Na mão, a chamada. Nos olhos, a resposta. Na boca, o silêncio.
terça-feira, 1 de novembro de 2016
Do outro lado
Do outro lado é o futuro. Um tempo somado ao que tivemos. E tirado ao que resta. Até lá a vida, dada de presente.
Não acaba tudo na linha do horizonte
Não acaba tudo na linha do horizonte. Mas tudo o que vimos se queda aí. É para lá dessa linha que começa o que sonhamos.
E não se vive inteiramente se não sonharmos.
Não acaba tudo na linha do horizonte.
Não te esqueças
E ao passar não te esqueças. Que há do outro lado o sentido inverso de ficar.
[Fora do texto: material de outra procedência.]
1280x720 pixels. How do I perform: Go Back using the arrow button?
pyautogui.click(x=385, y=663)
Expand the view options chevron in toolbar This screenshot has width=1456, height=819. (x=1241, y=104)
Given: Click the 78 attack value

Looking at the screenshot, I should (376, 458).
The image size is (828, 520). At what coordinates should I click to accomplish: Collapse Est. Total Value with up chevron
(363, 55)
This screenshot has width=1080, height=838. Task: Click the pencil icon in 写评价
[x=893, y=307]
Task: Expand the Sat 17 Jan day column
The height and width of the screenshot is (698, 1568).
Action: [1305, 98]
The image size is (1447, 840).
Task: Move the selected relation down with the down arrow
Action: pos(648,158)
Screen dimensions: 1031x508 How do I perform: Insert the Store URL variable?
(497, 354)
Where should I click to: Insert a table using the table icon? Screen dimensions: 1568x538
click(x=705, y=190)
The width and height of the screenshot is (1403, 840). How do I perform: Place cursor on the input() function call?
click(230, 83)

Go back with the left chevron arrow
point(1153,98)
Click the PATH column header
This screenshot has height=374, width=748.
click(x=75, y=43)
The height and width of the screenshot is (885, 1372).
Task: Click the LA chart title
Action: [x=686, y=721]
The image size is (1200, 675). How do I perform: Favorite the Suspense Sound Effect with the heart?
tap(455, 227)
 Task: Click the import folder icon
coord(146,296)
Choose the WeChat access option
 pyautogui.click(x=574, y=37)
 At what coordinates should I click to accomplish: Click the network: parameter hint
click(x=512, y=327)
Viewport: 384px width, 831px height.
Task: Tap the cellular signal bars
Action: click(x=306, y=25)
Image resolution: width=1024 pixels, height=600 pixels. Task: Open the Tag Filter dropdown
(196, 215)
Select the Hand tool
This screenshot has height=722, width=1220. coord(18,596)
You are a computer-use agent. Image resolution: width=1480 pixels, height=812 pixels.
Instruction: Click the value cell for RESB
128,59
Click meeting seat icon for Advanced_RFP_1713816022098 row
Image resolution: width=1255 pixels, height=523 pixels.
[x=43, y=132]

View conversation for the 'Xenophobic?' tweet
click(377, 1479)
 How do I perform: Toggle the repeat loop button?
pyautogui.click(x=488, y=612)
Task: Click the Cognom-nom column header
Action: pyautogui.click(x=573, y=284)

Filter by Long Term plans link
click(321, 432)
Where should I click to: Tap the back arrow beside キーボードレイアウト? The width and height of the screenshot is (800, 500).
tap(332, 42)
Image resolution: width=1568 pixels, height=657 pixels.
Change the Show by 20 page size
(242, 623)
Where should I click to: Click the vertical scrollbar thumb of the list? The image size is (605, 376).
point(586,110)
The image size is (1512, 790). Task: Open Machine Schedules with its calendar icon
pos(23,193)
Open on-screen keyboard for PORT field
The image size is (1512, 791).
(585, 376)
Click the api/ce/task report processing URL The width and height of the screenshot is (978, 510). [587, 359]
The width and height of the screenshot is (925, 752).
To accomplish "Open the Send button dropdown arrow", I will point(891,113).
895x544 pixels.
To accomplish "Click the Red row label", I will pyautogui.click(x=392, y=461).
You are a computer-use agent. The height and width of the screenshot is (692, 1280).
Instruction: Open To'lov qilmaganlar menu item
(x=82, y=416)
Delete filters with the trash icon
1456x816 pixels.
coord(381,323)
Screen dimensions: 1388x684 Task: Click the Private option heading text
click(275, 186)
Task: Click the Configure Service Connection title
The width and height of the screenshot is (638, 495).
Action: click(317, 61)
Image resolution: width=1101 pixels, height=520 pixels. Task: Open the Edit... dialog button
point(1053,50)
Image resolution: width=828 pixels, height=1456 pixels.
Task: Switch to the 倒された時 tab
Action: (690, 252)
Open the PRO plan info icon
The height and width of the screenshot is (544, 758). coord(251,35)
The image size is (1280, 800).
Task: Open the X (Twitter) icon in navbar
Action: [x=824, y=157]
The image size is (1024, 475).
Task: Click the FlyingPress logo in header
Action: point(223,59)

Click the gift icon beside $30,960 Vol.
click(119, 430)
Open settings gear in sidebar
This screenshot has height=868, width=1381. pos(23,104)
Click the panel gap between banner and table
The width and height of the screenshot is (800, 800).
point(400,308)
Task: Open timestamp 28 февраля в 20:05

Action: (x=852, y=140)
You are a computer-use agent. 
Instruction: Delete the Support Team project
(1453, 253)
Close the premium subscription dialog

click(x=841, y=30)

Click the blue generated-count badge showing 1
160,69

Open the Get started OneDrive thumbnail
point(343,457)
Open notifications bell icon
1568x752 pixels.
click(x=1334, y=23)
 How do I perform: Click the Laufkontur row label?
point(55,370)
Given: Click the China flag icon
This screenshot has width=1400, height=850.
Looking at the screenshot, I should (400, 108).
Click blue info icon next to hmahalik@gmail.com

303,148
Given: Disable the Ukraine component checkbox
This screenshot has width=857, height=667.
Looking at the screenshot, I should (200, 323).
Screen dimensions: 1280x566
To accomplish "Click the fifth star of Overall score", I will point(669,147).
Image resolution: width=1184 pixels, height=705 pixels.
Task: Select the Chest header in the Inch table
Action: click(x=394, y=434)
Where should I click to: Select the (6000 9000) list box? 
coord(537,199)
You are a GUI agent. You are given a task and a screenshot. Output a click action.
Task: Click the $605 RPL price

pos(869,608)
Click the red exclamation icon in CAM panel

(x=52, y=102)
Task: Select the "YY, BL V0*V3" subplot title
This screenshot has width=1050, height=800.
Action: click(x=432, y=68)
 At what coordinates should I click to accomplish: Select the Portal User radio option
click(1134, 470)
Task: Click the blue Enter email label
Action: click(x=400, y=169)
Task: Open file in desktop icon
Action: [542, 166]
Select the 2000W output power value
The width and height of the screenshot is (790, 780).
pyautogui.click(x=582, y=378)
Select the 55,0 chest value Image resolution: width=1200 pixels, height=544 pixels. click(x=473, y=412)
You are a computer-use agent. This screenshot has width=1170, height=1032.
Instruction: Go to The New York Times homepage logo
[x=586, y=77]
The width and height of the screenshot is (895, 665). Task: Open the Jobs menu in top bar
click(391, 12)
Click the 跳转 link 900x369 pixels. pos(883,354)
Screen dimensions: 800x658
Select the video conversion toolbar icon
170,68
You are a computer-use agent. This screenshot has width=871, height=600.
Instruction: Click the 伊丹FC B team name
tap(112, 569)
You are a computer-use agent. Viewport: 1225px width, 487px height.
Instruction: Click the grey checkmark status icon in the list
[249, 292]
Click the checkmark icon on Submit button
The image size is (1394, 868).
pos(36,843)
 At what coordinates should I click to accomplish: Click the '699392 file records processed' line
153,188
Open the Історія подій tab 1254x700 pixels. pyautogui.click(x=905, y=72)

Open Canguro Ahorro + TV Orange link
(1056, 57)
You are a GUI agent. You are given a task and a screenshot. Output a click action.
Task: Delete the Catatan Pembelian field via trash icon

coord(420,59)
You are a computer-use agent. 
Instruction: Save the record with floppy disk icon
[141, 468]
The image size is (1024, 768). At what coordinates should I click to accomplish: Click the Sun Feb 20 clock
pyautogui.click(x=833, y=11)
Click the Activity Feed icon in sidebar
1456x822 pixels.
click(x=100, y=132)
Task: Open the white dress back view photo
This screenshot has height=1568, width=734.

Pelo tempo ritmado da espera. Que em mim respira.
Todos os tempos
Sou, hoje, todos os tempos. Ainda que só ontem tenha sido, o agora cabe- me nas mãos. Nos olhos transborda a semente do que há-de vir. Argamassa que me ergue nos dias.
Sou, hoje, todos os tempos
Coisas simples
É nas coisas simples que a beleza nasce. Ancorada a lugares onde a ingenuidade transparece. É quando nada sabemos que tudo nos é desvendado. Um chão puro acolhe mais fundo a semente.
Sonhos
E os sonhos não passam de sementes. Para nascerem precisam de cuidados. Depois de feita a sementeira. Precisam tanto da escuridão do ventre onde amadurecem, como da luz por onde se espreguiçam. Famintos de acontecer.
O caminho
O caminho para casa faz.se por dentro. Por dentro das indecisões, das faltas e incertezas. Na busca do silêncio que prenuncia a paz.
Sabes pai...
Sabes pai, ainda que longe, é nos teus pés que me vejo a correr mundo. Dançando e trocando as voltas ao que os dias me deixaram. Não importa onde foste se daqui nunca saíste.
Mesmo que os teus olhos se fechem aos meus, nada me apagará a memória do teu colo. Nada e nunca.
Assim mesmo
Não há pecado
Não há pecado algum em querer anoiteceres suaves. Ainda que nem a manhã se pronuncie. Há cansaços acumulados no coração dos dias. E arritmias a tolher.lhes os passos.
O voo
O voo pertence às aves, a vertigem aos homens.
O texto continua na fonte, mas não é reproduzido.